A penúltima atração do Afropunk não quis saber de qualquer eventual cansaço e de já ter começado a tocar na madrugada de segunda. A Timbalada não trabalha com falta de intensidade desde que foi criada por Carlinhos Brown, no início dos anos 1990, nas ruas de barro do bairro do Candeal, em Salvador, e, como é de seu feitio, emendou um verdadeiro pancadão para acordar qualquer um que estivesse desanimado, numa seleção que contou com um pouquinho de cada um dos seus principais álbuns. E olha que a formação atual, com os vocais de Buja Ferreira e Denny Denan, remanescente da primeira delas, nem é considerada a mais marcante do grupo percussivo.

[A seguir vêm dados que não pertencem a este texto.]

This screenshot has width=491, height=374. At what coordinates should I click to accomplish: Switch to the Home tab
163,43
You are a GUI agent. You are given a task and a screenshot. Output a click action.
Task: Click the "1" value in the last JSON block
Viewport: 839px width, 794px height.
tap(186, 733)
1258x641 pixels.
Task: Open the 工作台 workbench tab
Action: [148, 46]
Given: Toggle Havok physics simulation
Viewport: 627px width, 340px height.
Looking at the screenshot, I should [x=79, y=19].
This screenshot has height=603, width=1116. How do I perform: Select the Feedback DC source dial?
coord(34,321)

A Timbalada não poupou esforços para enfileirar hits, desde as românticas de seu repertório (“Beija-Flor”, “Mimar Você”, “Namoro A Dois”, “Minha História”, “Se Você Se For” e a releitura de “Perdido de Amor”, de Edson Gomes) às mais agitadas e festivas – “Ai”, “Cachaça”, “Água Mineral”, “A Latinha”, “Ashansu”, “Faraó”, “Canto Pro Mar”, “Camisinha” e “Alegria Original”. A banda também abriu espaço para um pout-pourri de clássicos eternizados por blocos afro, mesclando “Revolta Olodum”, “Brilho de Beleza”, “Faraó (Divindade do Egito)” e “Alfabeto do Negão” – esta última, da Banda Reflexu’s, em homenagem ao Ilê Aiyê. Os timbaleiros se deram ao luxo de nem tocarem clássicos como “Toneladas de Desejo” e “Margarida Perfumada”, abrindo espaço para outras bacanas e menos valorizadas de su trajetória, como “Sambaê” (em deferência a Ninha, ex-integrante) e “Papá Papet”.

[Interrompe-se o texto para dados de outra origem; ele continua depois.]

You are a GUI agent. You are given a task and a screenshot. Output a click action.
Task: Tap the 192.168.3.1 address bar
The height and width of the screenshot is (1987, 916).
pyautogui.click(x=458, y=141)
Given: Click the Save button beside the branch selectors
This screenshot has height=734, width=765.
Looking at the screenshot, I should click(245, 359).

Para finalizar o Afropunk, uma novidade: a presença do arrocha, ritmo derivado da seresta e nascido em Candeias, na região metropolitana de Salvador. Para marcar a estreia do gênero no festival, o Parque de Exposições recebeu Silvanno Salles, um de seus expoentes. O Cantor Apaixonado, como é conhecido, fechou a noite embalando casais já formados e os que ainda viriam a se formar, além de grupos animadíssimos nas coreografias típicas da sofrência. Teve “Locutor”, “Amor de Buzu”, “Águas de Chuva” e, claro, “Tô Carente”.

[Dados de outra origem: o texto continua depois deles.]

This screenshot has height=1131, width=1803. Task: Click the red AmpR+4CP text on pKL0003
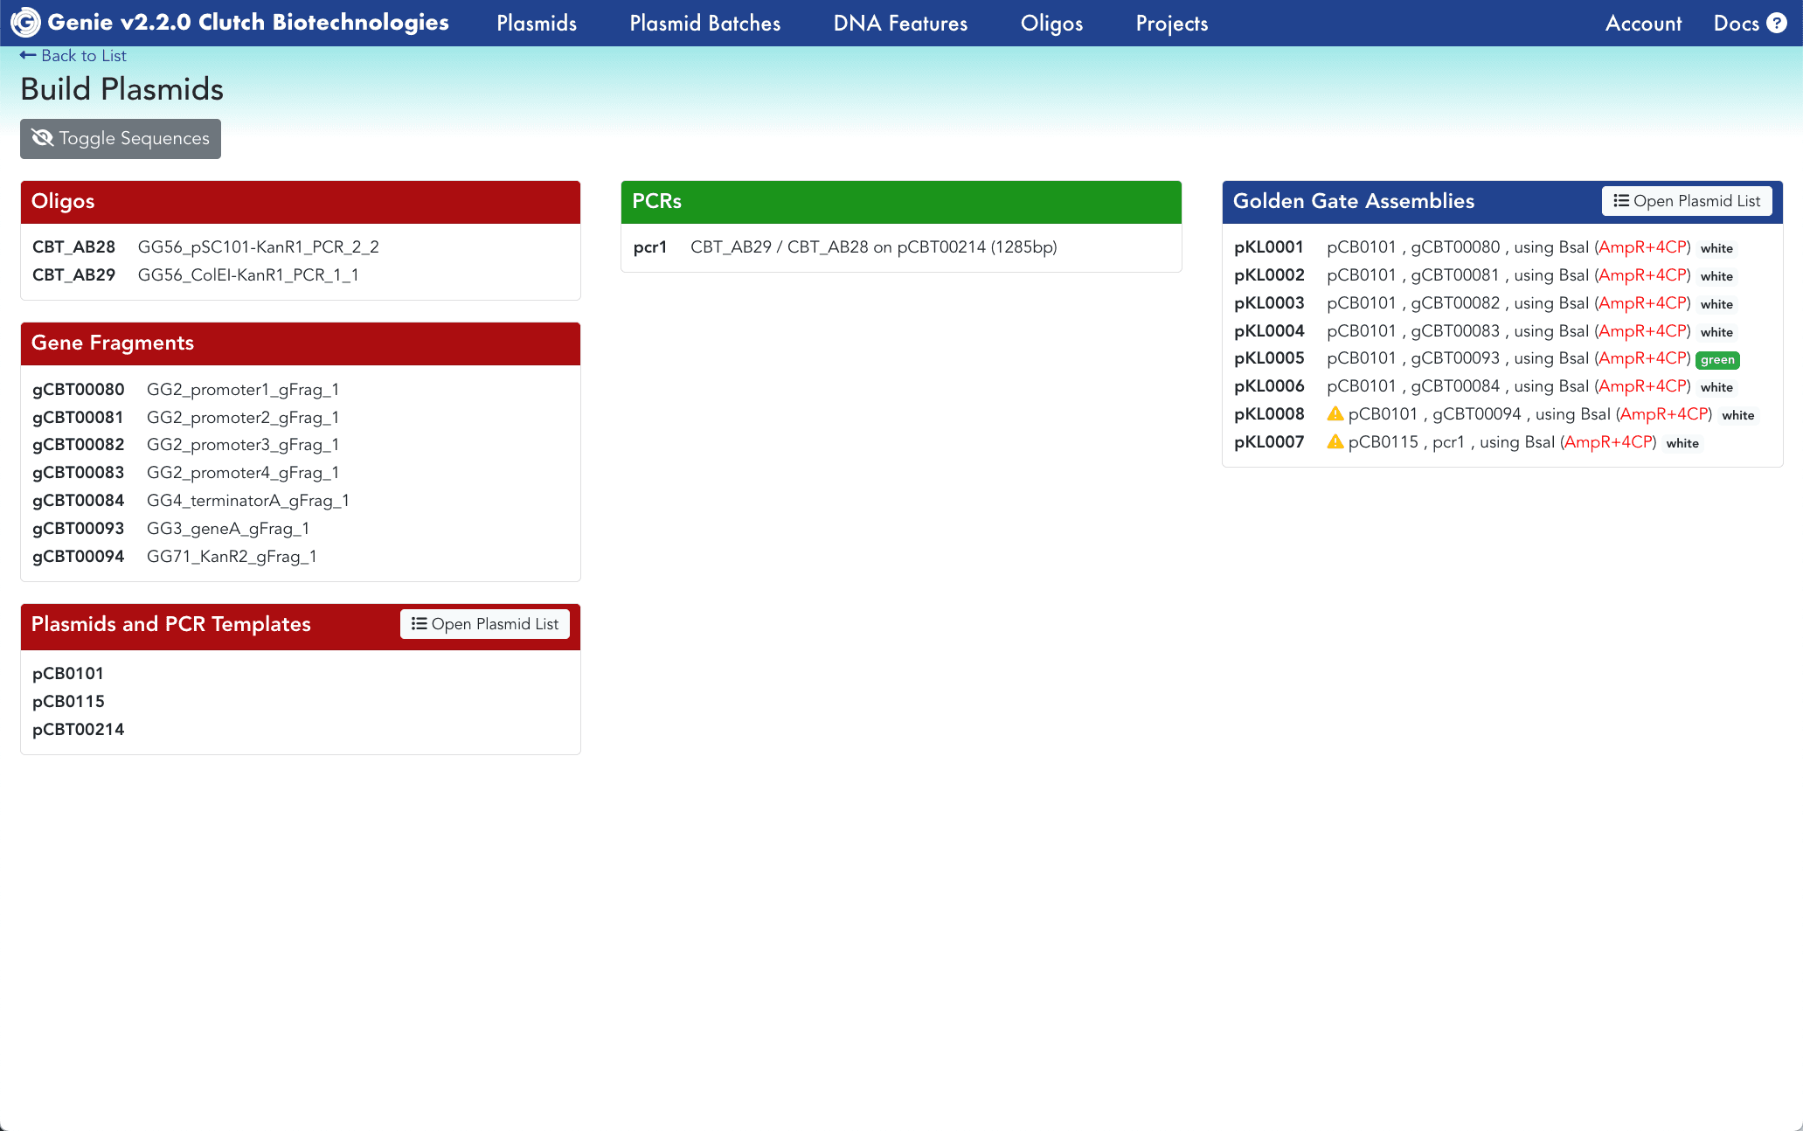click(1643, 302)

No fim das contas, a edição de 2024 do Afropunk teve boas – algumas ótimas – ideias, mas pecou em sua concretização. A recorrência nos problemas de som não é (ou não deveria ser) aceitável para um evento tão importante e que preza pela excelência. Ao buscar mais estrelas e se aprofundar na fusão de gêneros, sempre com a premissa de não repetir atrações, o festival ratificou que almeja voos maiores sem perder a sua essência e o compromisso com os encontros entre a música popular preta e a celebração do orgulho étnico. Agora, o público torce para que o salto seja acompanhado por mais afino em sua execução.
Top 10 Afropunk Bahia 2024
1 – Timbalada
2 – Planet Hemp
3 – Léo Santana
4 – Lianne La Havas convida Liniker
5 – Larissa Luz convida Edcity
6 – Mateus Fazeno Rock
7 – Ebony
8 – Erykah Badu
9 – Fat Family canta Tim Maia
10 – Melly
– Nelson Oliveira é jornalista e fotógrafo residente em Salvador. É diretor da Calciopédia, foi correspondente de esportes do Terra na Bahia e colaborou com UOL, VICE e Trivela.